(Material for this exercise begins)

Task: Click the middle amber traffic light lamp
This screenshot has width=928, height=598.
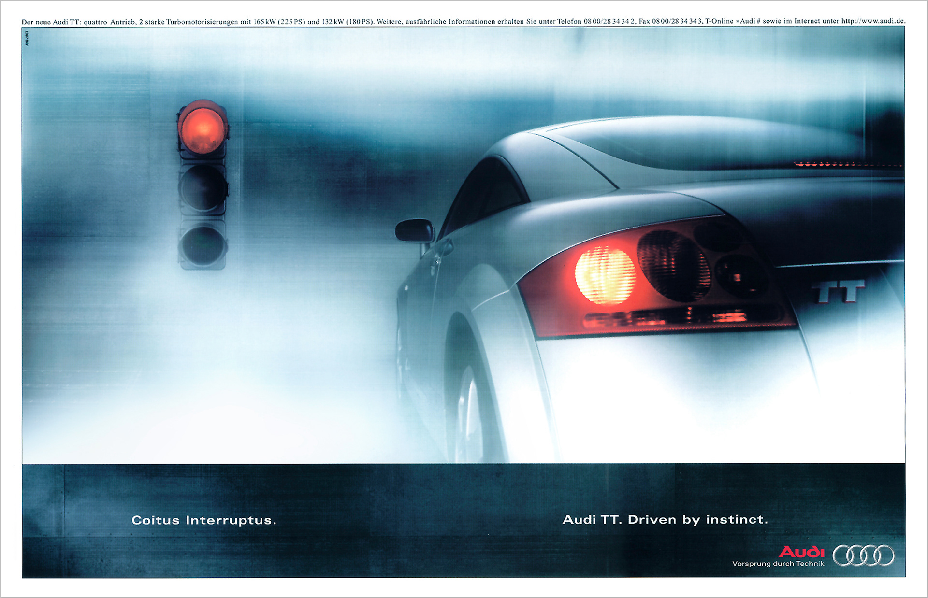Action: (x=203, y=188)
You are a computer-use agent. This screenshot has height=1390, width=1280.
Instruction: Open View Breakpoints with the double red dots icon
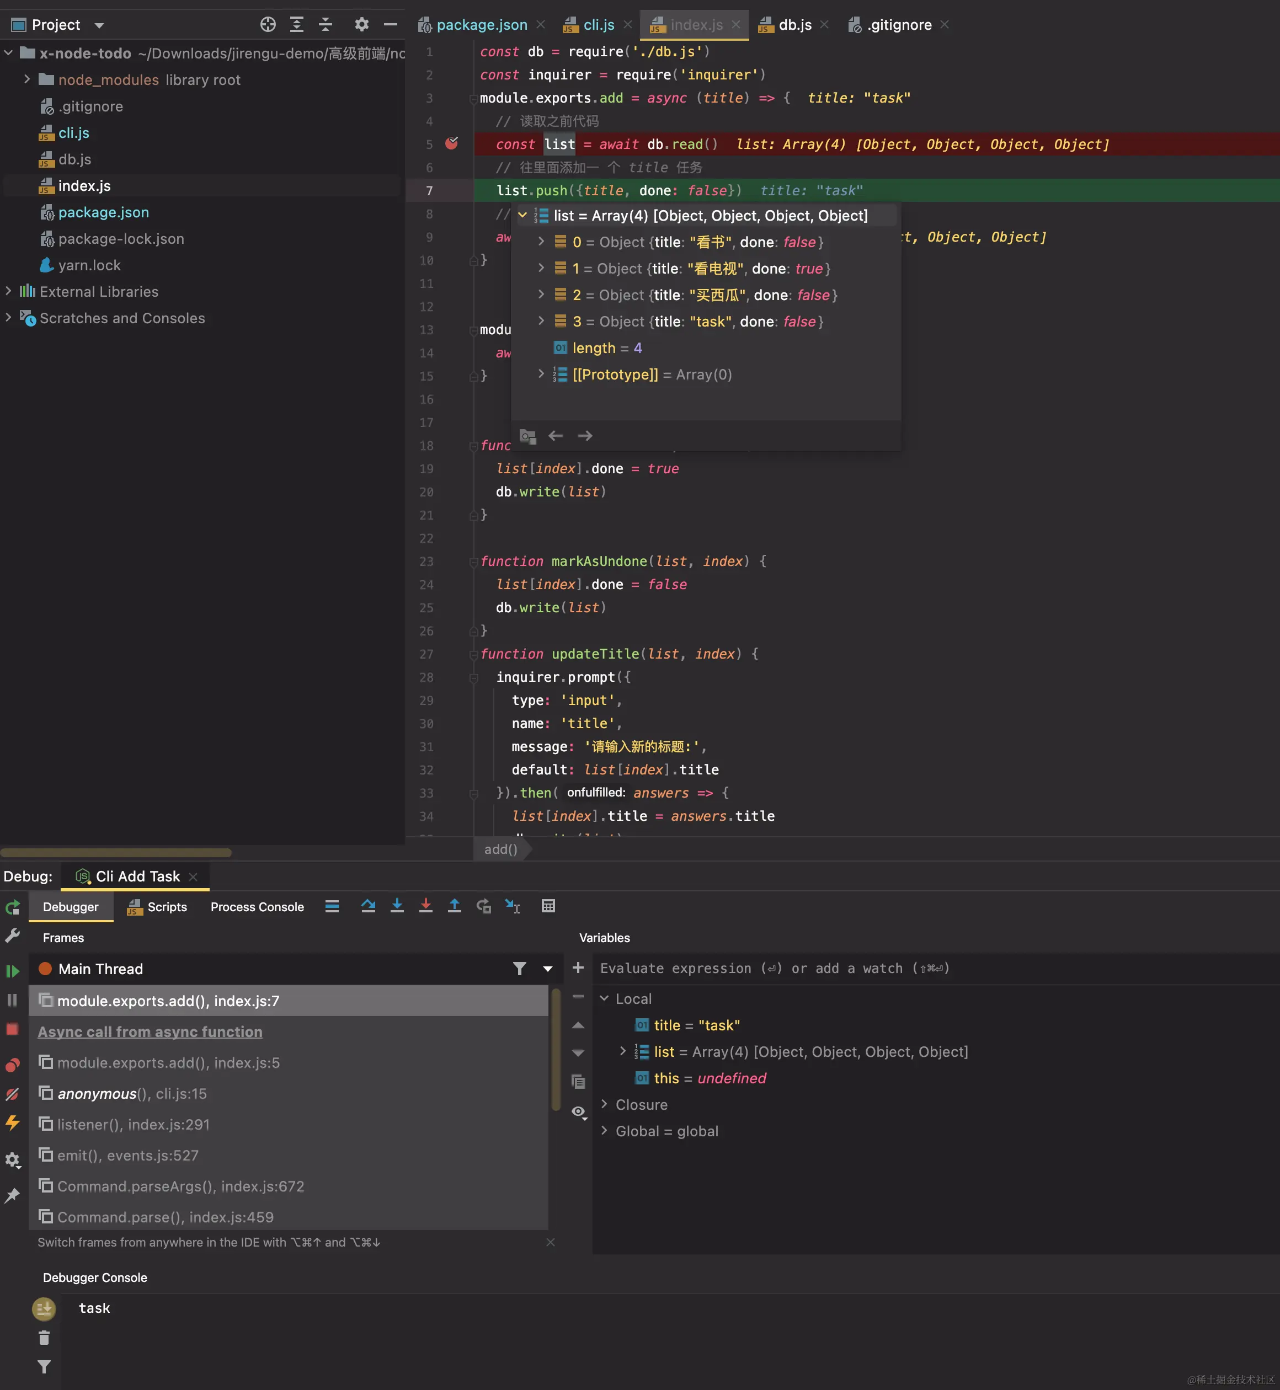click(12, 1065)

(Material for this exercise ends)

◆ What to produce:
Give back all the data exactly, minus pictures.

◆ Problem solution:
Task: Click the middle amber traffic light lamp
This screenshot has width=928, height=598.
Action: (x=203, y=188)
You are a computer-use agent. This screenshot has height=1390, width=1280.
Instruction: Open View Breakpoints with the double red dots icon
click(12, 1065)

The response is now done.